Market intervention from the free enterprise party: Josh and Scott’s cartel

by | May 19, 2022 | Economy & Markets, Latest Posts

Scott Morrison and Josh Frydenberg may have railroaded an anti-competitive banking cartel through parliament without waiting for approval from the ACCC, with Treasury potentially covering its tracks. Callum Foote investigates.

Last month the Morrison-initiated Australian Business Growth Fund made its third investment, $11 million to local software company Capsifi. The fund provides investments to small and medium enterprises but its structure calls into question whether the fund is actually a cartel under Australian competition law.

The Australian Business Growth Fund Ltd (AGBF) brainchild of Morrison and Frydenberg was established in 2020 and may be the first time the six largest banks in Australia have worked together to sell a single financial product, their investments in small businesses. 

The fund was formed with an initial capital of $540 million.
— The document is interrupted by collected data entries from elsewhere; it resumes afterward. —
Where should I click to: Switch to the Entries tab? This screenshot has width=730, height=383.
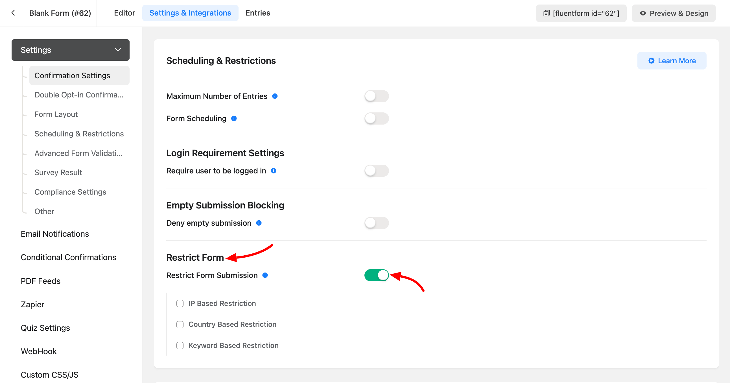tap(258, 13)
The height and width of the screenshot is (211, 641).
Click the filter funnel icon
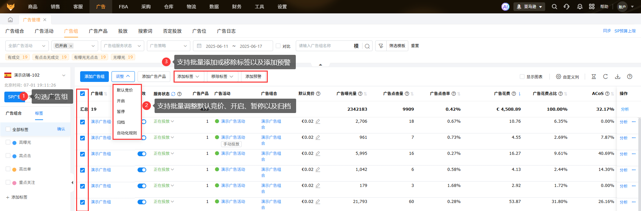pos(381,46)
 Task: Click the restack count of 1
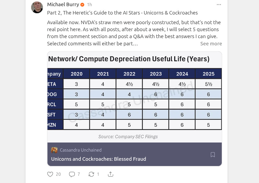point(98,174)
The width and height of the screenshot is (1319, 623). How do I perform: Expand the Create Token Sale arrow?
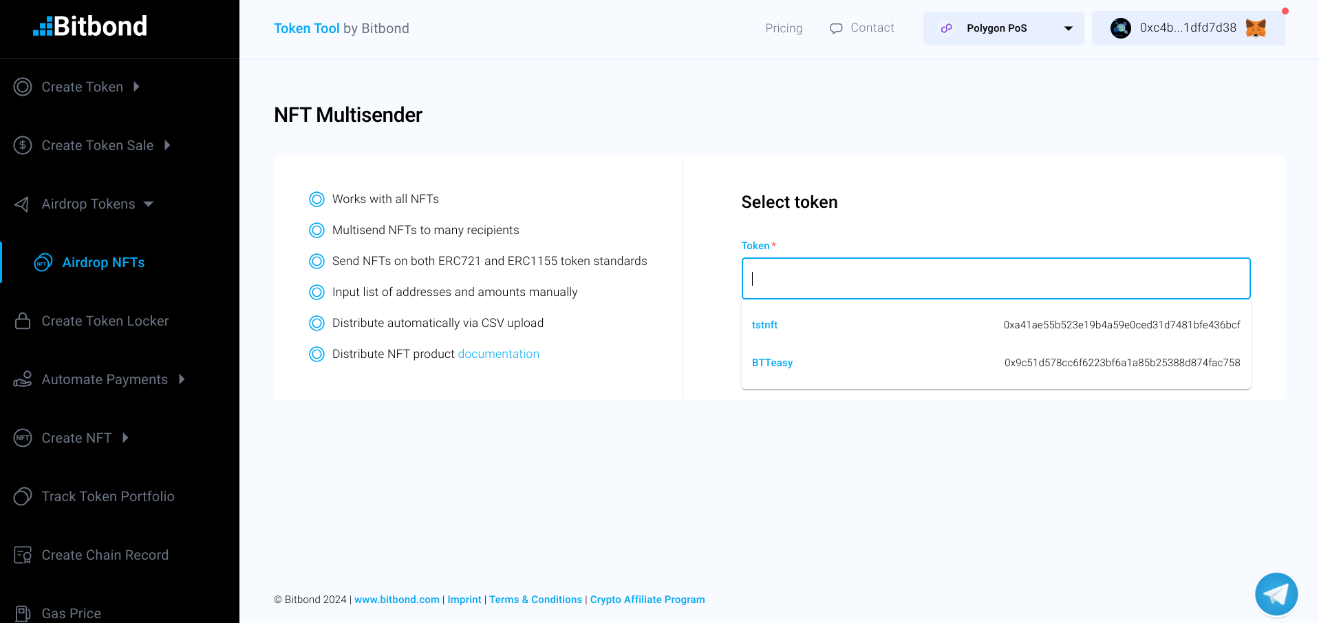(x=167, y=145)
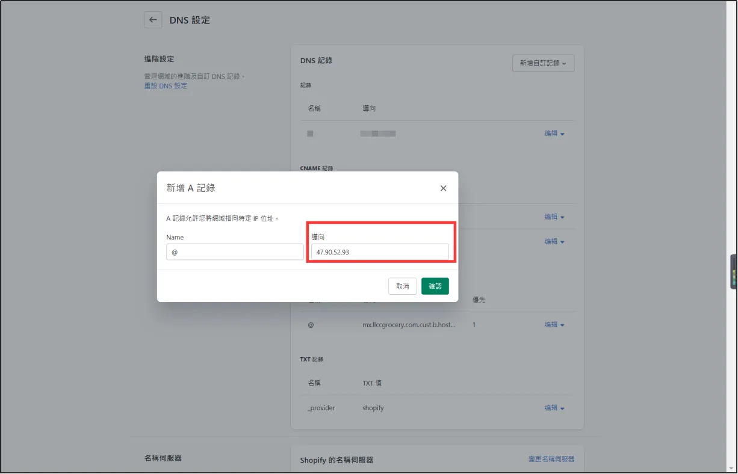738x474 pixels.
Task: Select the Name field containing @
Action: pyautogui.click(x=235, y=251)
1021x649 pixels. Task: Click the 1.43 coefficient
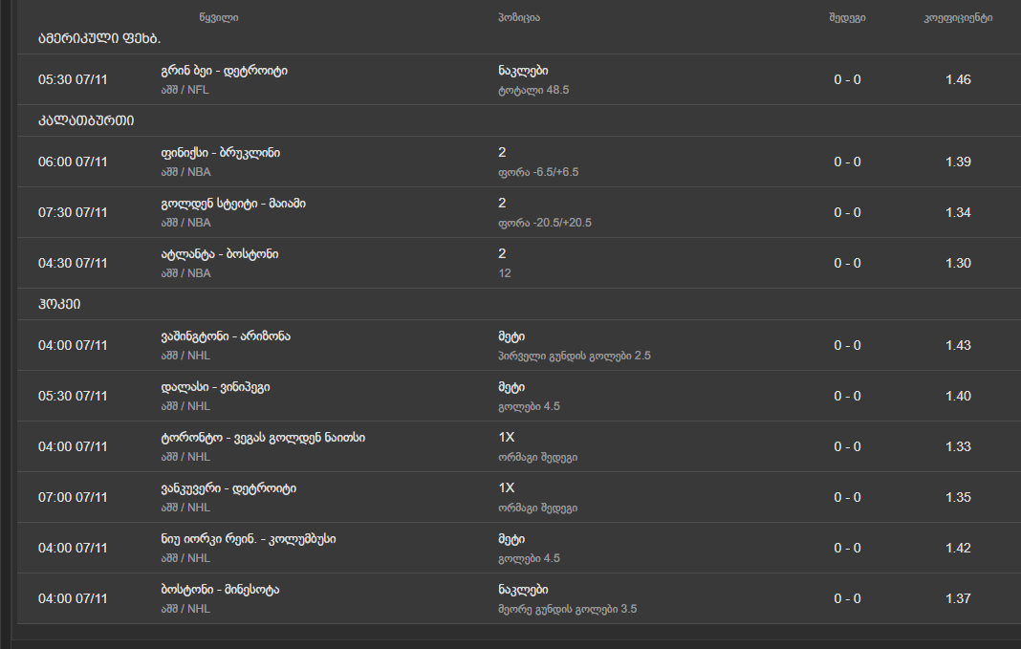(x=958, y=345)
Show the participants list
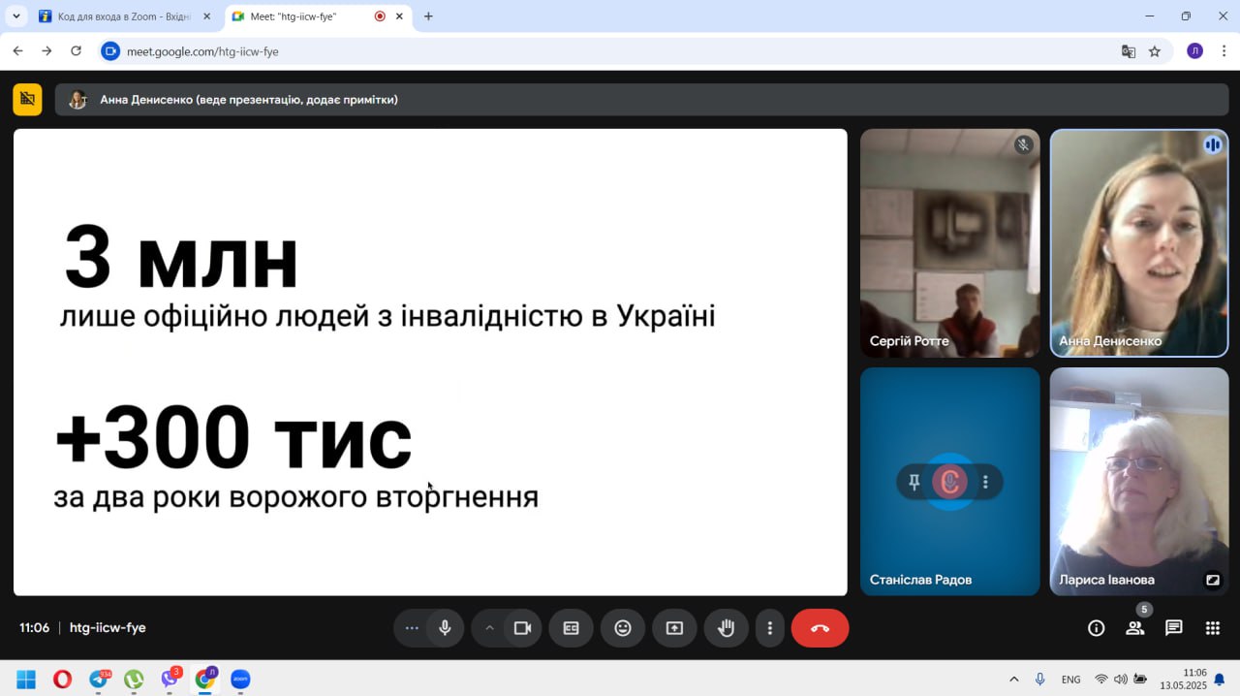 pyautogui.click(x=1135, y=628)
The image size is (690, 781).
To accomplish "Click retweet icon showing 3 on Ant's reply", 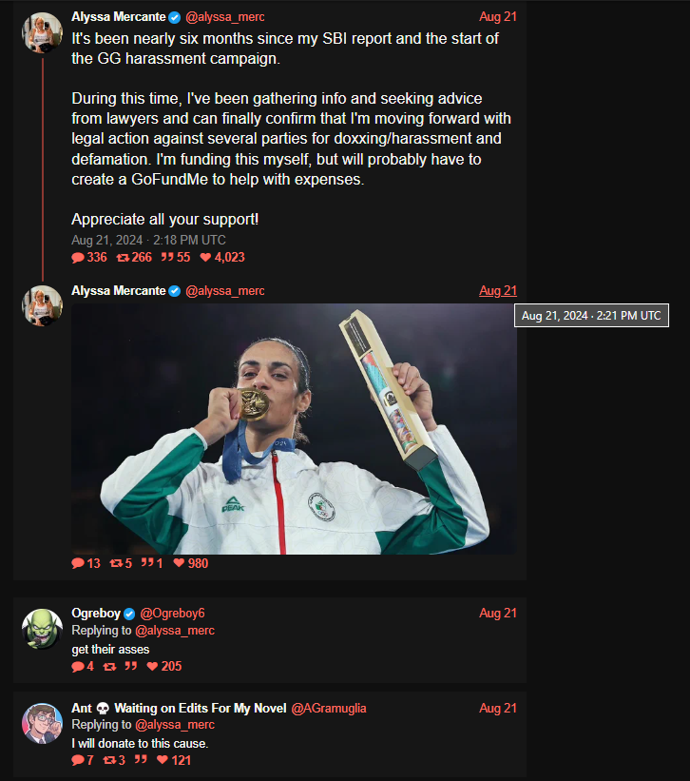I will [109, 760].
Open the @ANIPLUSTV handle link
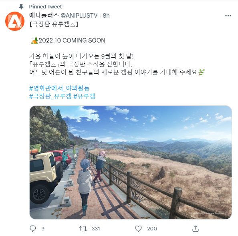238x236 pixels. (x=79, y=16)
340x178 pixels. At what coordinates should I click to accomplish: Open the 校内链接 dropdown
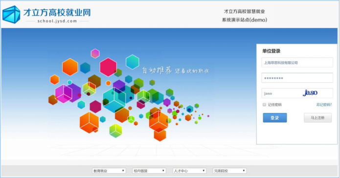coord(149,171)
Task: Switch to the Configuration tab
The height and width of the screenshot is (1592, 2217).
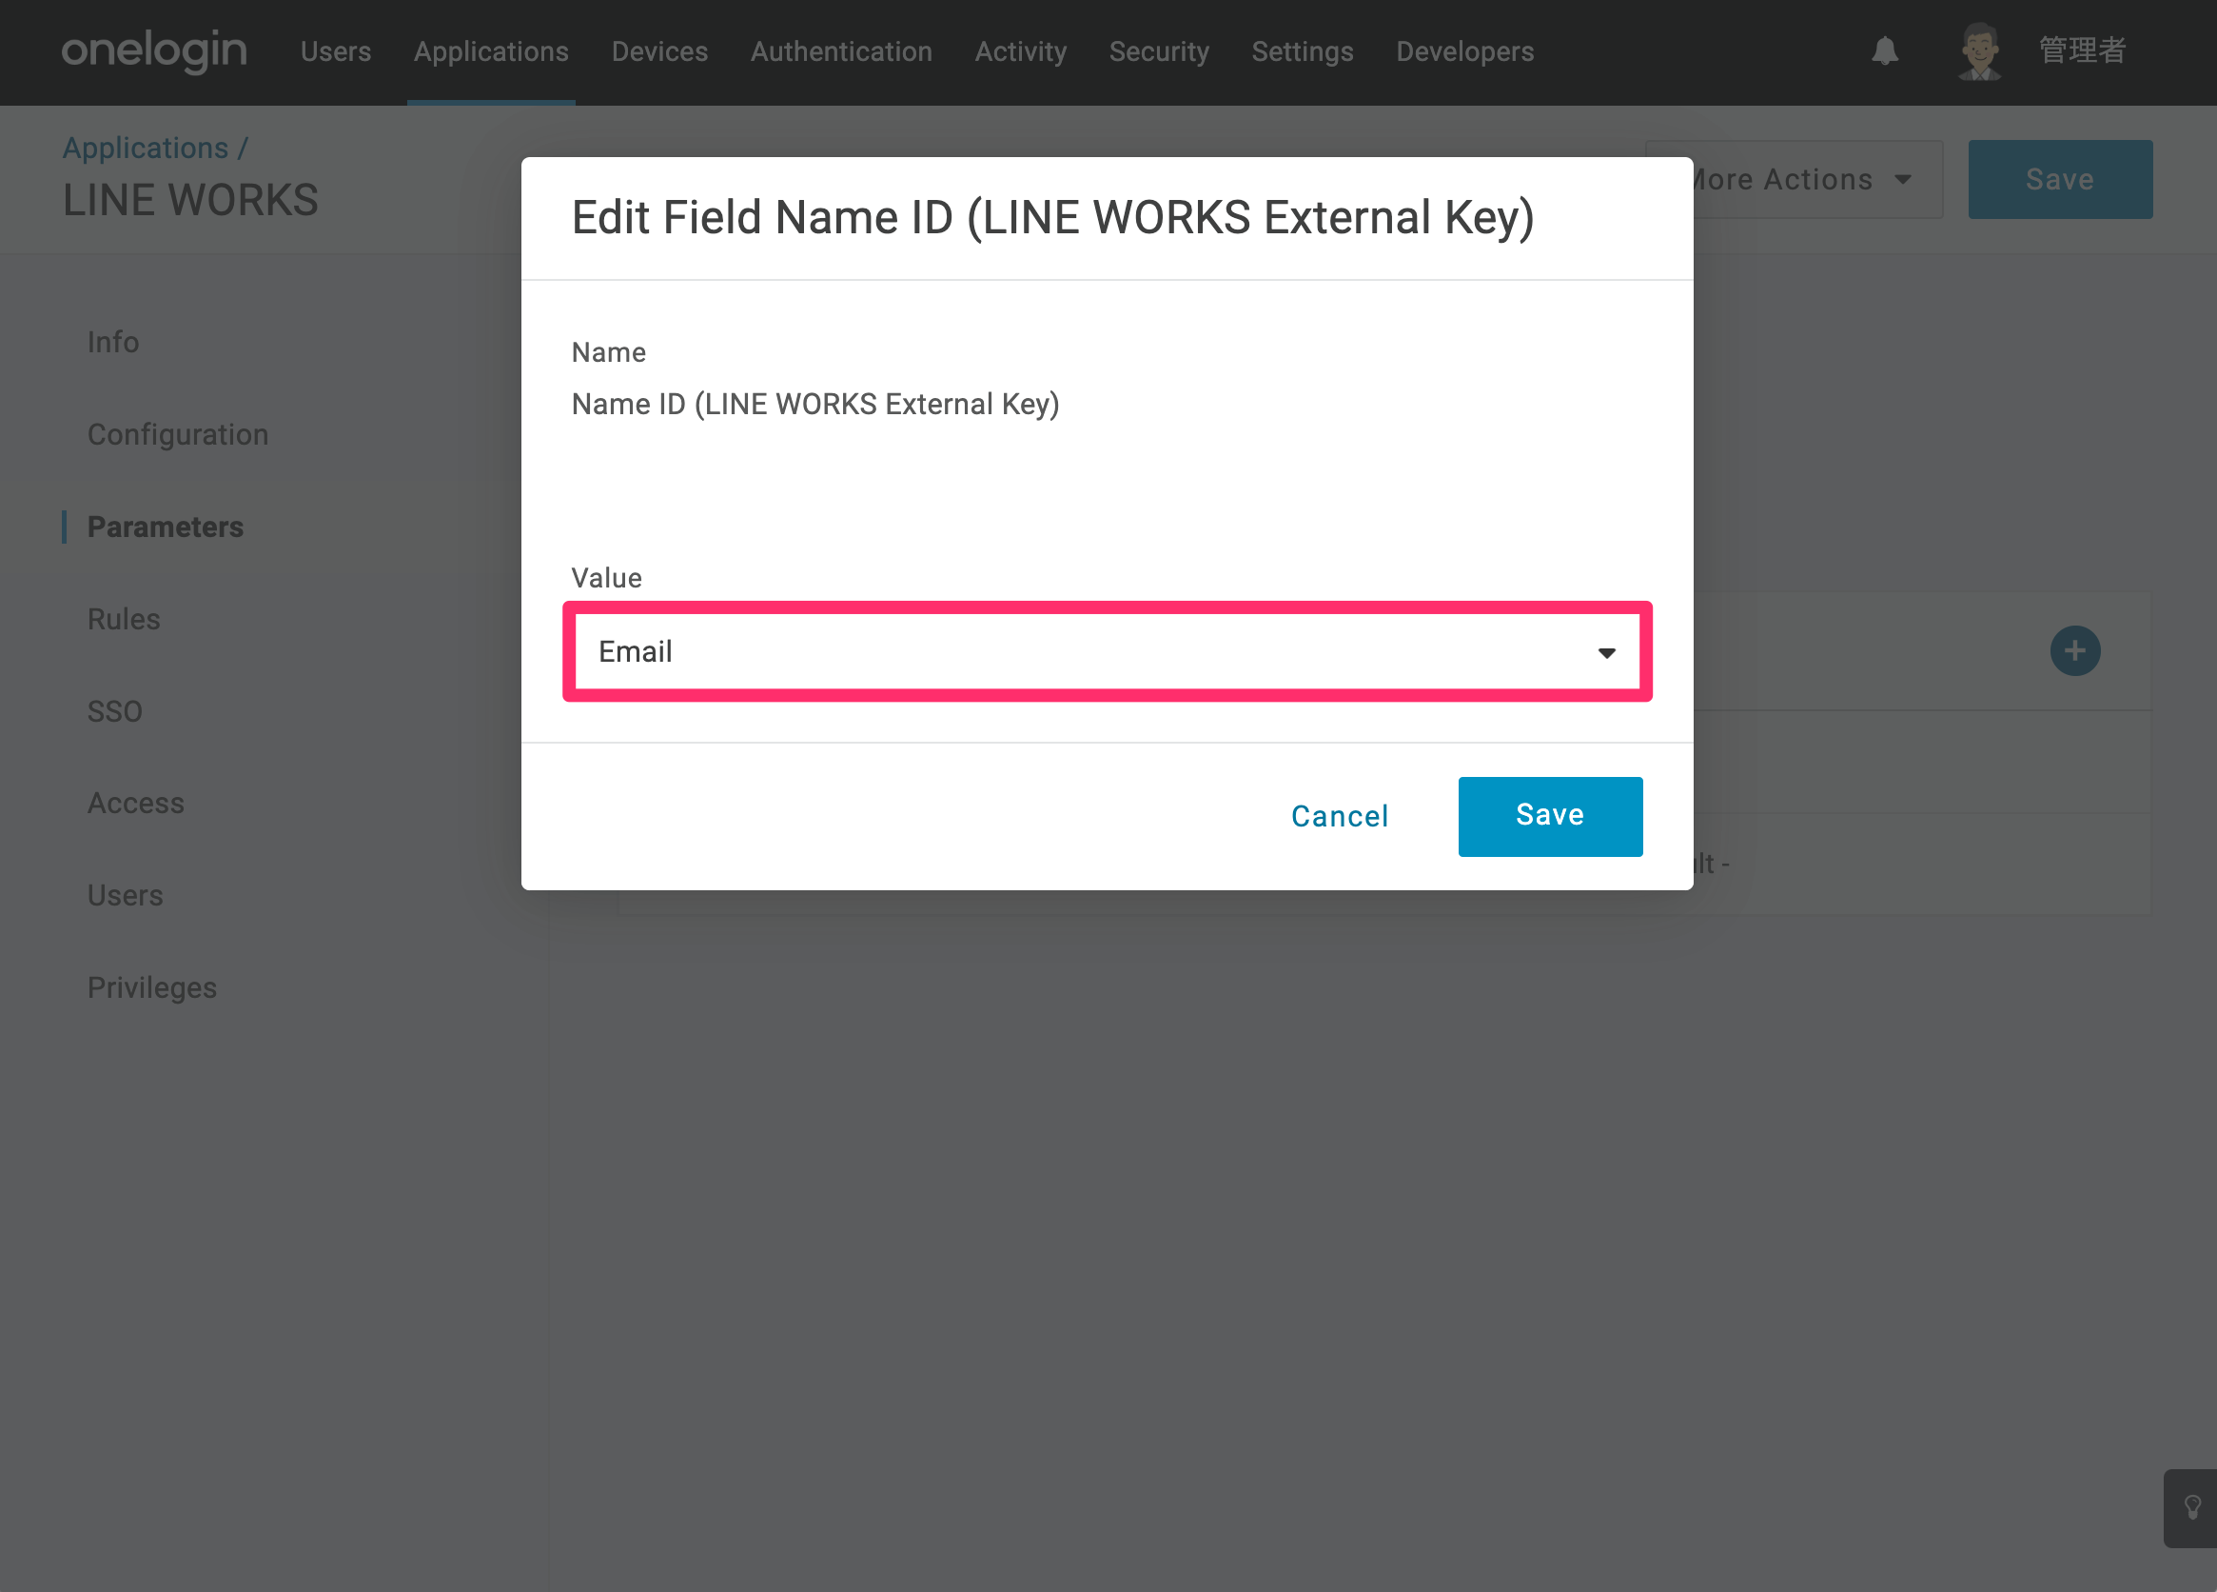Action: (x=178, y=434)
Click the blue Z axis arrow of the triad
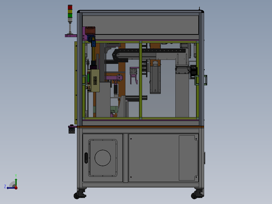The height and width of the screenshot is (204, 272). click(x=10, y=188)
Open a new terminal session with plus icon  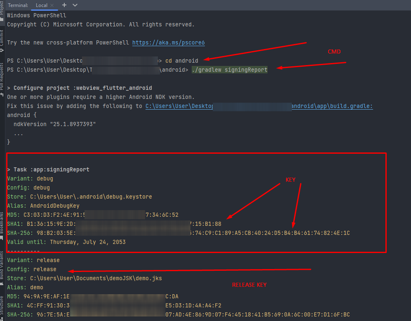pyautogui.click(x=64, y=5)
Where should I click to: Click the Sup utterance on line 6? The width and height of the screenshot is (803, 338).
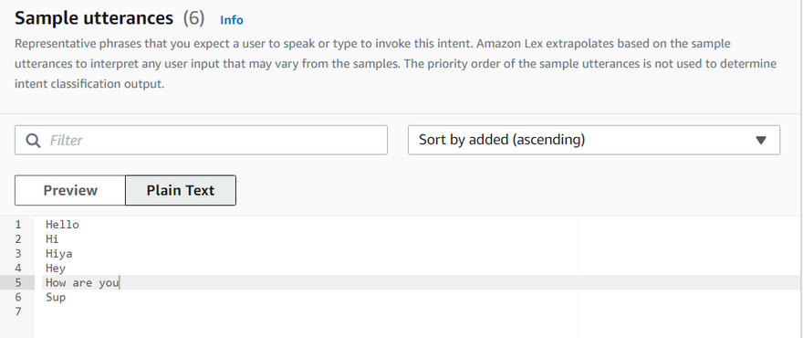(x=56, y=297)
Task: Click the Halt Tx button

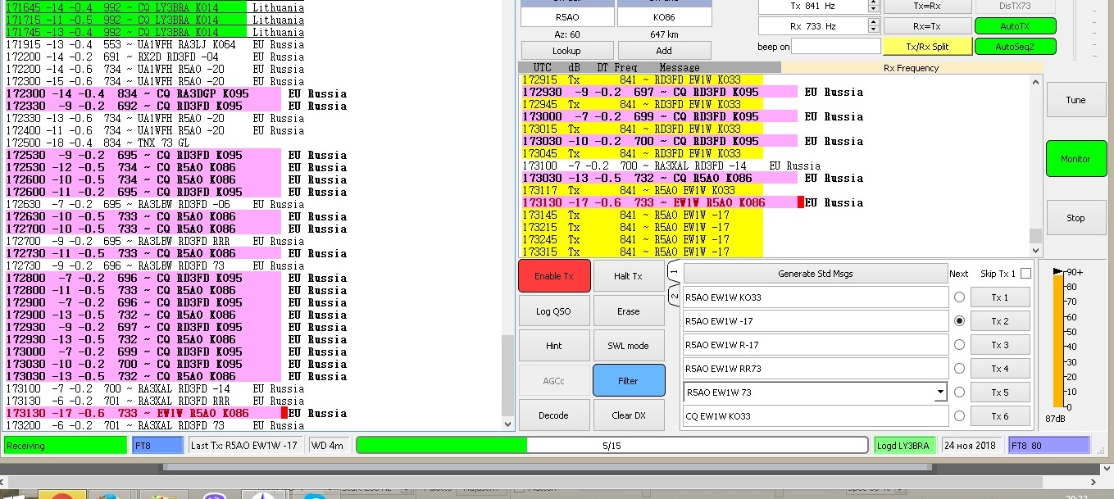Action: point(628,276)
The federal government, NAB, Commonwealth Bank, ANZ and Westpac contributed $100 million each alongside small partners Macquarie Bank and HSBC who contributed $20 million apiece.

The government has announced plans to increase the fund to $1 billion, with the Australian Prudential Regulation Authority also providing $5 billion in special prudential concessions to the banks to make the banks invest in the ABGF. 

These prudential concessions are a luxury not afforded to other fund-raising firms in the market.

One requirement of APRA for awarding these concessions was that “there be only one such fund”, as reported by the AFR, which was invited to the roundtable with all the banks and the government.

According to Professor Rob Nicholls, an expert in Australian competition law, “the new part of section 45 of the Competition and Consumer Act which relates to what are called concerted practices has not been contested in the courts but it has a lower threshold of the normal cartel conduct which is doing something by contract arrangement or understanding. This has a real potential of addressing schemes like [the Australian Business Growth Fund] when they haven’t been cleared by a competition specialist lawyer, so that’s without Crown Solicitors, Australian government solicitors or a private firm.”

In the Senate Economics Legislation Committee Inquiry hearing regarding the legislation to set up the fund, APRA executive director responsible Heidi Richards acknowledged that it was not APRA, but rather the government “that determined the structure and the approach for this fund and conducted consultation on it”.

Australia’s Competition and Consumer Act prohibits competitors from entering into a contract, arrangement or understanding between competitors to lessen supply and not compete with one another, which seems to be a key requirement of APRA’s prudential concessions.

The ACCC has refused to comment on whether or not they provided legal advice to the Treasury over the fund, with a spokesperson saying that “the ACCC can’t comment on current or potential investigations”.

Treasury covering its tracks

OnMarket, a direct competitor with the Australian Business Growth Fund, submitted an FOI request with Treasury to ascertain whether the government sought advice from the Crown Solicitors or the ACCC regarding the legality of the fund before legislating it.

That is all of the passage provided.